The couple exchanged vows in the soaring Gothic interior of Westminster Abbey before 1,900 guests, including more than 40 crowned heads and scores of dignitaries and celebrities. Also present was Prince William's 85-year-old grandmother, Queen Elizabeth II, the prim and proper head of a royal family that hopes to receive a boost from a new generation capable of rebranding the monarchy for the 21st century.

Photo gallery: Royal wedding of William and Kate

Outside the church, hundreds of thousands of well-wishers converged on central London, watching the wedding on jumbo screens in Hyde Park and cheering the newlyweds as they rode in an open-topped carriage from the abbey to Buckingham Palace.

In many ways, it was a chance for a normally reserved people to celebrate not just a royal marriage but themselves, an occasion for an outpouring of patriotism at a time of economic uncertainty and painful public austerity.

"It's a big British event. We don't usually have big British events," said 28-year-old James Ravenscroft, a Londoner who was draped in a large British flag. His friends were similarly decked out.

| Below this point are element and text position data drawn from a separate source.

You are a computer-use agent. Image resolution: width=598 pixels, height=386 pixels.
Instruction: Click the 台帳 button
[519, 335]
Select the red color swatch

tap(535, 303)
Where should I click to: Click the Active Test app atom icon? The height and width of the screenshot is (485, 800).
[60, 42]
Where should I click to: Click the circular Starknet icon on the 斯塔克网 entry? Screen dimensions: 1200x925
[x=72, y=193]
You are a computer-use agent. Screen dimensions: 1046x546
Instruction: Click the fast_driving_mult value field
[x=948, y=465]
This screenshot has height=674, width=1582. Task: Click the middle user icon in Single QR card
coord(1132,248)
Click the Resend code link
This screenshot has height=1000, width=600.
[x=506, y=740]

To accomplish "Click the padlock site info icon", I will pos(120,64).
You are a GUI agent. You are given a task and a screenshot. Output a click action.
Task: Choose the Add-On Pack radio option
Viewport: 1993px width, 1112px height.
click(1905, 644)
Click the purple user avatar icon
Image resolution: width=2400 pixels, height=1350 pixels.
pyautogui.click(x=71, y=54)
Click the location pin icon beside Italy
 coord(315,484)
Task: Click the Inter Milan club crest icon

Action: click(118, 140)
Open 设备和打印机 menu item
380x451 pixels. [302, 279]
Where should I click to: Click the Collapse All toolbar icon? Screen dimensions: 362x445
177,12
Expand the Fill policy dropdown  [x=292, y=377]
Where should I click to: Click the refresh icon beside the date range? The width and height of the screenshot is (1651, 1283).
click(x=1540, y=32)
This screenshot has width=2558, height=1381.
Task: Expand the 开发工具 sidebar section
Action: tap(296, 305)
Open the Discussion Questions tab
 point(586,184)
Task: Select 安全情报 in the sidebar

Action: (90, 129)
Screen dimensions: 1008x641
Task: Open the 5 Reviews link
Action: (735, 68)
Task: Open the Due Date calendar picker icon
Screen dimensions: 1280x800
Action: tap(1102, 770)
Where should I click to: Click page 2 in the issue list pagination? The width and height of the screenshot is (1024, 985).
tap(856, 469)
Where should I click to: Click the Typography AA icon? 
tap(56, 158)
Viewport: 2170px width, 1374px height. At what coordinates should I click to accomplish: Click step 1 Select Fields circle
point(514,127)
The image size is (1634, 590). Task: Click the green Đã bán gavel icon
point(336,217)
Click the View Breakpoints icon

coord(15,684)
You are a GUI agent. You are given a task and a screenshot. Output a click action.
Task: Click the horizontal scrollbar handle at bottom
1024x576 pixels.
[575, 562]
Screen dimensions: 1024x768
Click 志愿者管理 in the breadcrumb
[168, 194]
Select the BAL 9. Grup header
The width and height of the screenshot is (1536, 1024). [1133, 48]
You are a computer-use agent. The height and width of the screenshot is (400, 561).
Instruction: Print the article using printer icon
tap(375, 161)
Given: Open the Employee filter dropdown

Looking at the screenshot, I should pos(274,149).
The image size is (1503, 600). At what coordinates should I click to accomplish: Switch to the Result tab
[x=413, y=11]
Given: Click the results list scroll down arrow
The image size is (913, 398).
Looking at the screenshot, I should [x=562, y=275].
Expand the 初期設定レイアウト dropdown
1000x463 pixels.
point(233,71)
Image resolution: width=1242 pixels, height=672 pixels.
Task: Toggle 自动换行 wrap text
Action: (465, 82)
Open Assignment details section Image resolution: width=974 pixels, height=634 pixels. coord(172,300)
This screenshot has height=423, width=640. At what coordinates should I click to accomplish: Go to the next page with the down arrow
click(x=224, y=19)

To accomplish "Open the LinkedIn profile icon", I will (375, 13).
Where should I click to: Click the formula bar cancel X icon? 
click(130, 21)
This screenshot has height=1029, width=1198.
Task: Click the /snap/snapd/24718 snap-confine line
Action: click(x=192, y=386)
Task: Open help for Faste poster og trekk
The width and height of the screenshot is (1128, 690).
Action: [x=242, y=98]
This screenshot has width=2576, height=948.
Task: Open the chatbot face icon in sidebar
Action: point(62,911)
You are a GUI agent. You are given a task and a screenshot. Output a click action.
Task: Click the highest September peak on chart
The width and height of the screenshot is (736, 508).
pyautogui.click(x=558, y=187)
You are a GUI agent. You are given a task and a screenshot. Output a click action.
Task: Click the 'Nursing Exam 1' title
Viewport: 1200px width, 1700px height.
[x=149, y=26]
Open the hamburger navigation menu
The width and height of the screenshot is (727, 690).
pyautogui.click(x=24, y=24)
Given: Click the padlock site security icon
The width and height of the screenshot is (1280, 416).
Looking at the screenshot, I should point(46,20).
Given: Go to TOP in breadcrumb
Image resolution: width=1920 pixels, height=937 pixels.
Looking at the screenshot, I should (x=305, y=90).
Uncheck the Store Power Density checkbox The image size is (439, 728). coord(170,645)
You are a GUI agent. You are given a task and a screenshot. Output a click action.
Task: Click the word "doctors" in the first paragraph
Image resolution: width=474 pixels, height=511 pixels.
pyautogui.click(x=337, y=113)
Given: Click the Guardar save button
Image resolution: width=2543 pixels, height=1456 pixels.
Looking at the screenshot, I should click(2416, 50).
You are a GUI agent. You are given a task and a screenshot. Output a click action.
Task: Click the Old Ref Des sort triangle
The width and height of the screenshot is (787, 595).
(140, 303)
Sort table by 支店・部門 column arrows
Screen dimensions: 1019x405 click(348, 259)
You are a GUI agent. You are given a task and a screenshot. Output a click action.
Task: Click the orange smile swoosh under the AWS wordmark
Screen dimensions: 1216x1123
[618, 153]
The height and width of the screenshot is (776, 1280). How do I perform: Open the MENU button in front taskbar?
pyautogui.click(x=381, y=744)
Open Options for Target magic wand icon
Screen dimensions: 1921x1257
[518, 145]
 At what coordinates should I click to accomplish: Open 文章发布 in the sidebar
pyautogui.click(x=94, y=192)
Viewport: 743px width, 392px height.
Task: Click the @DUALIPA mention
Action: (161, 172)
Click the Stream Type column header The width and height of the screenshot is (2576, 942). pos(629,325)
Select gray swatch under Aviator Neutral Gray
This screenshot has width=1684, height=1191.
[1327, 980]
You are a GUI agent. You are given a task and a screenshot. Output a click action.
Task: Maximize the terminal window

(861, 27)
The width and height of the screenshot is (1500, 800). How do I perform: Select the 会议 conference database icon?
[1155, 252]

Many spectators had camped overnight to nab the best vantage points along the short procession route. Along with Britain's Union Jack, the flags of such countries as Brazil, Canada, Kenya and the U.S. also dotted the crowds, evidence of the abiding fascination that Britain's monarchy holds for foreigners, even those who gave the royal family the heave-ho 235 years ago.

There was excitement when the abbey bells began pealing to herald the arrival of honored guests and members of the bejeweled and beribboned wedding party. There was laughter when William struggled to work the thin wedding band of Welsh gold onto Middleton's finger, possibly putting the safety of the royal ring-fitter's head in doubt.

But there was poignancy, too, in the knowledge that 14 years ago, William had sat stoically in the same church as a young teenager for the funeral of his mother, Diana, Princess of Wales, who died in a car crash in Paris.

That tragic event, and the palace's out-of-touch response to the national upwelling of grief that followed, pushed public opinion of the royal family to its lowest level in years. Many supporters are now counting on William, 28, a personable and sympathetic figure with a strong resemblance to his mother, to help revive the monarchy's reputation and glamour.

A completely new, and no doubt daunting, life awaits Middleton, who is now the wife of, essentially, a junior partner in "the Firm," as the royal family likes to style itself.

Confident and poised, Middleton is the first university-educated woman to marry an heir in the direct line of succession to the throne. Somehow in Britain's complicated and arcane class system, she is considered "middle class," even though her parents have made millions from their home-based party-supplies business.

But Middleton, 29, is no longer a commoner: The queen announced Friday morning that William and his bride would henceforth be known as the Duke and Duchess of Cambridge, with Middleton awarded the title "Her Royal Highness." She is not, however, a princess, regardless of the fairytale fantasies of her fans.

Her main career duty has passed from helping her parents produce party favors to helping the royal family produce an heir. Welcome to the world of dynastic rule.

Commentators have wondered how Middleton will take to the fishbowl life that proved so soul-destroying for the mother-in-law she never knew.

But paradoxically, some Britons say Middleton's ordinary, if well-heeled, upbringing positions her well for her new, more rarefied role. They see their likely future queen as someone who embodies modern values and can relate to average folk, a good companion to a prince who also seems more accessible and down-to-earth, despite his list of servants that makes "Upstairs, Downstairs" look like child's play.

"She's a normal everyday person, isn't she? She comes from a village in Berkshire. She went to the village shops," said businessman Andrew Collett, 44. "Every girl's dream is to marry a prince, and she did it."

Such is the burgeoning popularity of "Wills and Kate" that polls show a significant number of Britons would like to see the young prince bypass his father, Prince Charles, and ascend the throne when Elizabeth dies. That remains an unlikely prospect, though.